Reflecting on the Role of Religion in the Movement to End Poverty
We began the third day of the Poverty Initiative's week-long immersion course with a textual reflection on a biblical passage dealing with the subject of interruptions. No matter what background, faith-based (and all the differences therein) or not, it was a chance to hear from one another about the ways we’ve all been affected by interruptions at some point or another, and to grapple with the role of interruptions in our lives and in our work together.
The biblical text we read is an interruption in and of itself, abruptly inserted into a text otherwise filled with raging battles over land and people. The story is about a widow, deep in debt, faced with having her children taken for failure to pay her husband's creditors. She is a poor woman who defies shame by recognizing and calling out the injustice that she faces. She uses the small amount of oil at her disposal, a boundless supply of courage and faith, and a powerful voice to cry out against the injustice and rally support from her community to amend her situation.
After reading about this story and reflecting on how a present day version of this situation would look, we discussed the nature of interruptions that we face in our own lives. For many of us, it turns out, it was during an interruption that we came to see ourselves clearly reflected in this movement. Many of us have experienced interruptions, like the ones we’ve been experiencing during this trip together, that have deeply and profoundly brought us closer to one another, giving us the chance to recognize our common struggles, and take up the fight to end poverty.
We also spoke together about the kinds of interruptions, whether they be illness, eviction, foreclosure or natural disaster, that have disrupted us in deeply personal ways, causing tremendous grief and pain.
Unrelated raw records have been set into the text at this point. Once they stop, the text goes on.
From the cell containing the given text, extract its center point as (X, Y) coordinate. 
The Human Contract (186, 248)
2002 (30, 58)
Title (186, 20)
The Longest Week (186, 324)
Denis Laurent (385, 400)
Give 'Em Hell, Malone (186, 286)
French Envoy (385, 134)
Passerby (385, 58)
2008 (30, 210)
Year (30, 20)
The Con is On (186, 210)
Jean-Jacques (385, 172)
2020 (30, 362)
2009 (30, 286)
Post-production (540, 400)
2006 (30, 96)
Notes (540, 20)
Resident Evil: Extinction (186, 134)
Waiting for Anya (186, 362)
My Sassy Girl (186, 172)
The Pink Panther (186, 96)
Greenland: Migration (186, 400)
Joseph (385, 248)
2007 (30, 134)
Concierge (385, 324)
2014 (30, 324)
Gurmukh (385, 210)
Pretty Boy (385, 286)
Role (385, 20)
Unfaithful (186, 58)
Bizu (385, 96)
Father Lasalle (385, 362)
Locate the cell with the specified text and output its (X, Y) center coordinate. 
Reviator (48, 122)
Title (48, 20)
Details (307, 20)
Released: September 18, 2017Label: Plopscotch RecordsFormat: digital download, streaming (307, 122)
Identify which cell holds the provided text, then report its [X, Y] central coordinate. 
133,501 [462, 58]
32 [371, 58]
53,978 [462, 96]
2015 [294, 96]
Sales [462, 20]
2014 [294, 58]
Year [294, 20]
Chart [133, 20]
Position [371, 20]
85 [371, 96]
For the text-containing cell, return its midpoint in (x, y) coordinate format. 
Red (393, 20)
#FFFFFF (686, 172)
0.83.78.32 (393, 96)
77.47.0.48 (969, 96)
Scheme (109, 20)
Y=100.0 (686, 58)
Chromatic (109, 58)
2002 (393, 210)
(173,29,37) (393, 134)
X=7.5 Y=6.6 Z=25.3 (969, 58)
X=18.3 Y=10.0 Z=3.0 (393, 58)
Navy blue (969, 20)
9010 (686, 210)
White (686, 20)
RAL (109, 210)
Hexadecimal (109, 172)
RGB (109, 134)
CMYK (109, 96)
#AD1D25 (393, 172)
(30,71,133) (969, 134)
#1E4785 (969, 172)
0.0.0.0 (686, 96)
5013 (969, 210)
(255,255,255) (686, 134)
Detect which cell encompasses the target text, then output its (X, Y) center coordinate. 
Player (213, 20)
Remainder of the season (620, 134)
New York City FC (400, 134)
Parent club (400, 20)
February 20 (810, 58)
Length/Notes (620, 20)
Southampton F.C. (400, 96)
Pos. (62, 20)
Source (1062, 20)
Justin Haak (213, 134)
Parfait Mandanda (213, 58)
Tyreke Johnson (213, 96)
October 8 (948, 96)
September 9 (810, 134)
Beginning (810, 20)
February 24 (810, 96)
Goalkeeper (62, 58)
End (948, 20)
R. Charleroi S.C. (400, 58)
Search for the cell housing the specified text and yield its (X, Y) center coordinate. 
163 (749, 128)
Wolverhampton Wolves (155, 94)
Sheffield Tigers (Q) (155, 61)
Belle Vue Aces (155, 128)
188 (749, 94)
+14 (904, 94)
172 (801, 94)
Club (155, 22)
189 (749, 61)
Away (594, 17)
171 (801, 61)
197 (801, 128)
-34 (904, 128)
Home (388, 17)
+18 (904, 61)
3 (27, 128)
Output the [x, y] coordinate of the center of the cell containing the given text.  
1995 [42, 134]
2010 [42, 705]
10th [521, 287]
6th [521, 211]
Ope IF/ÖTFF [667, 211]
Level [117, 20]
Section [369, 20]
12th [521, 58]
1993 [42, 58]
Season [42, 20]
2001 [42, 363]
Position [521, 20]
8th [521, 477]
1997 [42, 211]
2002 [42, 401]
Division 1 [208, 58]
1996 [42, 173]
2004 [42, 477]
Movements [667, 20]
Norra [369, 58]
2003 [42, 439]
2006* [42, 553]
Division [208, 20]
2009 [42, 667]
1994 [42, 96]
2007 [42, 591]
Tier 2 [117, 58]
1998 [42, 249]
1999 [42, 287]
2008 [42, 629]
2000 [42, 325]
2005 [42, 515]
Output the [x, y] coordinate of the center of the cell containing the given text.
These kinds of interruptions, too, make it clear why we must build this movement from a broad-based foundation of leaders, united across our different fronts of struggle, to combat poverty. It is the strength of this foundation that will sustain and steady our vision and task, through times of both internal and external crisis. Building this kind of foundation necessitates the ability to communicate in all the many different ways required to grow and develop one another’s clarity, commitment, competency and connection as leaders. And that means we must take on the sometimes uncomfortable and tremendously difficult practice of learning to communicate through and across all divisions and barriers, all experiences and beliefs.